Aku tau dia anak yang periang, aku mulai menyapanya, "udah makan es krimnya?", dia menjawab singkat, "udah kak". "Salsa..." tak berapa lama namanya dipanggil, dia masuk ke ruangan itu. Beberapa menit kemudian, dia dan keluar bersama orang tuanya. Kami tim reporter dan keluarga Salsa berangkat ke rumah singgah di wonogiri. Perjalanan kami cukup jauh, selama di mobil Salsa tak berhenti bercerita dan berceloteh, seperti biasa...celoteh anak-anak...

Sesampainya di rumah, dia langsung mendekatiku. Heran awalnya, tidak seperti di rumah sakit tadi, pikirku. Dia tahu, aku mengeluarkan amunisi, yaa kamera untuk liputan sore itu. Rasa ingin tahu anak kecil memang besar, dia memegang kamera itu dan menanyakan bagaimana cara kerjanya. Aku menjelaskan secara singkat, lalu aku berikan kamera itu kepadanya. Aku rasa dia anak kecil yang punya rasa berhati-hati yang tinggi dibanding anak seusianya yang lain. 

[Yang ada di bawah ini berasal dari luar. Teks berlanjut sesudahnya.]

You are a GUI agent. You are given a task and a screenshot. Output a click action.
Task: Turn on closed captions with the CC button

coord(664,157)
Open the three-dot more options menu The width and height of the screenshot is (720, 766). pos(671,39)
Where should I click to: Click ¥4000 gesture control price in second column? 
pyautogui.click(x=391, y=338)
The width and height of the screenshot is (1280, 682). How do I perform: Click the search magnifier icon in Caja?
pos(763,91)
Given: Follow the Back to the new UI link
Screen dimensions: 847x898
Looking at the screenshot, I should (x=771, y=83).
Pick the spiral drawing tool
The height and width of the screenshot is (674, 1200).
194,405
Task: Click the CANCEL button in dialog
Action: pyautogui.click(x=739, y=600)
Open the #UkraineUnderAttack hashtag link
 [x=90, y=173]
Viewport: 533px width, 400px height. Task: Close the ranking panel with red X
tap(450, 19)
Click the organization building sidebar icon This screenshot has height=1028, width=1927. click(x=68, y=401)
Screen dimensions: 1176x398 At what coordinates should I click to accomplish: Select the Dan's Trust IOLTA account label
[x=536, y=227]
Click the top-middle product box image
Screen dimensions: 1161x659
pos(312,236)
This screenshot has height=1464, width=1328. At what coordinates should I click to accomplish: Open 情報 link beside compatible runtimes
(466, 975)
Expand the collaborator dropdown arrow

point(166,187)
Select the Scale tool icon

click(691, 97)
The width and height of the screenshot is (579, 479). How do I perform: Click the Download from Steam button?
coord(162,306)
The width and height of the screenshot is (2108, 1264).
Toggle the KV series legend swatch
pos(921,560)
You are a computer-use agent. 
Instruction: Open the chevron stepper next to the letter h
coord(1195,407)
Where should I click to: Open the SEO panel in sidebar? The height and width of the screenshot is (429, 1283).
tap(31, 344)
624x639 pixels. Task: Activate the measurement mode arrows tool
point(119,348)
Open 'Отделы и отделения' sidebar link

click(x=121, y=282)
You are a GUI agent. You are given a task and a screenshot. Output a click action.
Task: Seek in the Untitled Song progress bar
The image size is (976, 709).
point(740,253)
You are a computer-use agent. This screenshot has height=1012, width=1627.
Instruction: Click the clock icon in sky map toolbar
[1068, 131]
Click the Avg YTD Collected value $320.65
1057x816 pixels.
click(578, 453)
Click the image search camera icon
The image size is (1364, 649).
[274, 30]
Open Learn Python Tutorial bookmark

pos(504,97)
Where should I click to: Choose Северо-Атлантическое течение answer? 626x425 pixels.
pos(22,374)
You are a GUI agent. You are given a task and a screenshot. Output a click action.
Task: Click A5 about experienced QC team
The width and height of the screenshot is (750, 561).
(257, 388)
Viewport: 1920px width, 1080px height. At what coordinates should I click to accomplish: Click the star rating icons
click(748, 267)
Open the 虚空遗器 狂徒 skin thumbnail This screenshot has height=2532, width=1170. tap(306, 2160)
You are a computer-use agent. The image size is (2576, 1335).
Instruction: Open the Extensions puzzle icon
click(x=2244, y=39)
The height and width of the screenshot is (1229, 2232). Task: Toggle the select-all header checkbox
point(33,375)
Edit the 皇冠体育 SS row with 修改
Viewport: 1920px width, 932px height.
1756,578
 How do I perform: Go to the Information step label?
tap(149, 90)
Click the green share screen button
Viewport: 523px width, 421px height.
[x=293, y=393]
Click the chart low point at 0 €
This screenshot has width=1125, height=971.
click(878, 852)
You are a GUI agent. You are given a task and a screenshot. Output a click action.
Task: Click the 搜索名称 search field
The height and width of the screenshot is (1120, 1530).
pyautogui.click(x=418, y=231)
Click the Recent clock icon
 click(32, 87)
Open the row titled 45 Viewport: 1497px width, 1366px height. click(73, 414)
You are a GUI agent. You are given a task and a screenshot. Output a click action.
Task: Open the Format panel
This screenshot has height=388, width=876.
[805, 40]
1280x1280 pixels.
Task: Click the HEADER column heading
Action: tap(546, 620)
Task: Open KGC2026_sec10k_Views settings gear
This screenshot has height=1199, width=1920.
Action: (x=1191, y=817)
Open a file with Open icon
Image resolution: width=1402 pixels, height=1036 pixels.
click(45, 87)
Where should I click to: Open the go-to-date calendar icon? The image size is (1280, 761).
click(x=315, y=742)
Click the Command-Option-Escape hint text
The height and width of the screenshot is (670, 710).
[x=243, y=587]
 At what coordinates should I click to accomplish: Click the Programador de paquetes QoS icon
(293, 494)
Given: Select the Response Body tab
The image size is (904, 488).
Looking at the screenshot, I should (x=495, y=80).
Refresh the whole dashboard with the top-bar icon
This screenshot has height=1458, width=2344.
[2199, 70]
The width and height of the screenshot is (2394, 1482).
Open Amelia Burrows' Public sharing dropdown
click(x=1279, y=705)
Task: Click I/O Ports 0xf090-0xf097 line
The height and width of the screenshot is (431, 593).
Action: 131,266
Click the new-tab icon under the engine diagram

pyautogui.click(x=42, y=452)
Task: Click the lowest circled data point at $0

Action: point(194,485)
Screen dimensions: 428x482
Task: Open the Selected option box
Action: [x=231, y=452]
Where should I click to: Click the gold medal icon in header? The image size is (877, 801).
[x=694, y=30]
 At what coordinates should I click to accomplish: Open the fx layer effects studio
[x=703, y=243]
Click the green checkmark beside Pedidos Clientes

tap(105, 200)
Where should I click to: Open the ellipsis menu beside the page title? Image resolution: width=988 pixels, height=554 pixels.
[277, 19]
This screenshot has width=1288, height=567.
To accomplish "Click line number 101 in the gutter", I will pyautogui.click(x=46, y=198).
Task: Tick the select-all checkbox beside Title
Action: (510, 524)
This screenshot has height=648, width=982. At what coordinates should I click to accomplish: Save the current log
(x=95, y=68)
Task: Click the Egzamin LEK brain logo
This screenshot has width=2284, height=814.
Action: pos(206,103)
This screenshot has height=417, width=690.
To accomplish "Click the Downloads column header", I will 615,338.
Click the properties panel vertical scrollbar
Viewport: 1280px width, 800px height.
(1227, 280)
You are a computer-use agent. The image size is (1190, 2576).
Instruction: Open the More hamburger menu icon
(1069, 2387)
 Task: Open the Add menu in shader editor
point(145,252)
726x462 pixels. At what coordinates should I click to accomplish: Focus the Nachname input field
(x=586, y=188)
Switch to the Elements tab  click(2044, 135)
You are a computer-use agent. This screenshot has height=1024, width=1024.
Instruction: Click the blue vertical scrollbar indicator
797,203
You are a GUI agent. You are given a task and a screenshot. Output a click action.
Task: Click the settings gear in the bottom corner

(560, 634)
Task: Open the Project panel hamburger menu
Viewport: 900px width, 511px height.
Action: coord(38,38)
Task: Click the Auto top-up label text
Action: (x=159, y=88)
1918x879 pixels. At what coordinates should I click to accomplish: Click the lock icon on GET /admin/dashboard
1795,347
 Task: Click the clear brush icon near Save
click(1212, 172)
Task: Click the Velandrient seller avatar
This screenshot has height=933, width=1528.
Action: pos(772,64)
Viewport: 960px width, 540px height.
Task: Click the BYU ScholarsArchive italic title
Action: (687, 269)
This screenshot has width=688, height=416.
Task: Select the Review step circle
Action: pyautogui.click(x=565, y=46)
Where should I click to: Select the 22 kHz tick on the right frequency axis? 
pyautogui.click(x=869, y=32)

Cekrak cekrek, satu kali dua kali dan seterusnya shutter ditekan. Untuk anak seusianya dia cukup mahir memotret. Anak kecil memang cepat bosan, "nih kak!" katanya sembari memberikan kamera itu kepadaku. Tak lama aku mengeluarkan smartphone, diliriknya lagi benda persegi panjang dan tipis yang ada ditanganku. Dia memandangku, kupancing dengan kamera, aku mendekatinya dan segera berselfie. "sini..." kataku. Dia mendekat tanpa ragu sedikitpun. Satu dua foto, sesekali kami tertawa cekikan melihat hasil fotonya. Layaknya dua kawan yang lama tidak bertemu.

Perjalanan kami lanjutkan ke Alun - alun kota Wonogiri. Salsa ikut bersama kami. Kota ini begitu sepi, jarang orang lalu lalang dimalam hari. Sesampainya di Alun - alun, kita memilih duduk dipinggiran. Kami berbincang kecil dan Salsa menempel dekat denganku. Sesekali kami tertawa lagi. Sampai matanya tertuju pada gerobak penjual sosis bakar. Dia diam memelas dan mungkin mulai berkhayal tentang rasanya. Layaknya anak kecil. Aku gandeng tangannya yang berkeringat dingin, "nduk jalan - jalan yok!" kataku. Kita berhenti didepan gerobak penjual sosis, "Salsa mau yang mana?" tanyaku. Seketika matanya berbinar dan tak ragu menunjuk 2 sosis, 2 nugget, dan 1 baso ikan. Tak heran bila memang badannya gembul, kata mamanya dia memang suka nyemil. Memanjakan dia tidak perlu banyak uang. Itu Salsa. Tidak perlu gadget berharga jutaan rupiah seperti anak - anak jaman sekarang. 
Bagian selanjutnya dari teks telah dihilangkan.